指輪という目に見える家族の証を身に着けていることで気持ちが穏やかになるのかもしれない。結婚相手がいると示すことで社会的経済的に自立しているという表明が生きていく上で役に立っているのかもしれない。そういう想像力が働くようになったのは恥ずかしながら最近のことだ。
そしてその想像力は自分の体験からしか生まれなかっただろう。例えば、好きな人ができたりして、その人と同じものを身に着けたいという感情が自分にも生まれるのだということを経験して初めて結婚指輪に対して、「首輪同然だ!」だとか短絡的な考え方をしなくなったと思う。
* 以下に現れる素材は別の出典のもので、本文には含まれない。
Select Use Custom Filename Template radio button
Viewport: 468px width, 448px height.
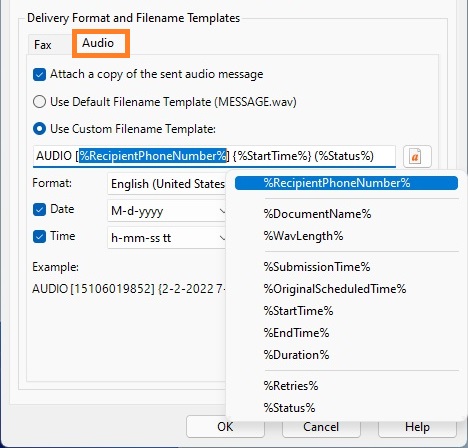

そのことから、当事者になるというか(結婚の場合は違うが)、経験したことないものを表面的な知識だけで分かった気になることの危険性も痛感した。
世の中のほとんどのことは複雑で簡単に答えが出せない。「○○とはこういうものだ」「○○は悪だ、善だ」と単純に結論を出すのがいかに危険なことか、そしてその単純な結論に憤ることがいかに的外れか今はわかる。
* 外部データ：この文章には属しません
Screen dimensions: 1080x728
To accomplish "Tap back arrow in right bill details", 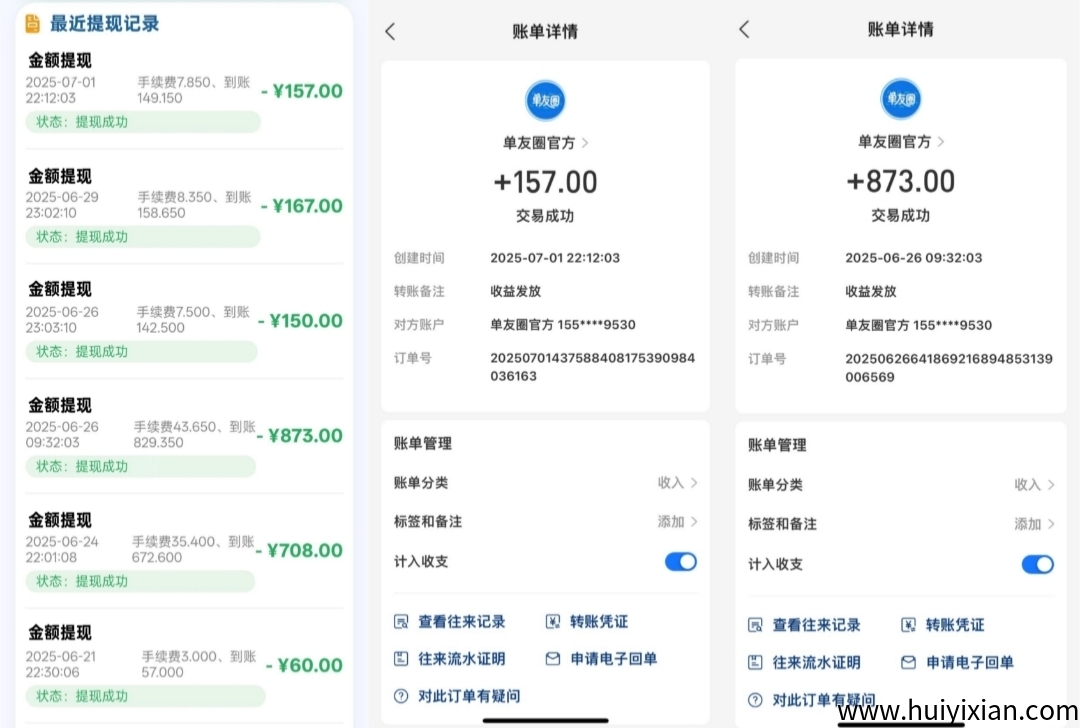I will tap(744, 30).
本など自分で勉強した知識と自分の経験。この二つの側面から、初めて物事は多面的に考えられる。 だが経験によって思考が生み出されることを考えると、経験は知識よりもより大きなパワーを持つ。二十歳の私は、人生経験は少ないのに少し勉強した知識ばかりに頼って、非常に狭い視点で物事を見ていたと思う。
とはいえ、現在23歳の私は23年間なりの狭い世界でしか生きていないわけで、他人から見ると「まだまだ青いな」と思われているに違いない。でもそれは、この先も膨大な経験すべきことが残されていること、そのたびに自分の世界が広がっていくことなのだと思うと年をとるのが少し楽しみになってくる。
さて、冒頭の男の子。「自分も昔はそうだったなあ」とかつての私の姿を勝手に投影してしまったが、私よりもはるかに頭がいい彼は、きっとたくさん人生経験を積み、今の憤りのエネルギーをすぐに柔軟な思考力や広い視野に昇華させていくのだろうなと思う。また、お酒を飲みながらカンカンガクガクの議論を交わしてみたい。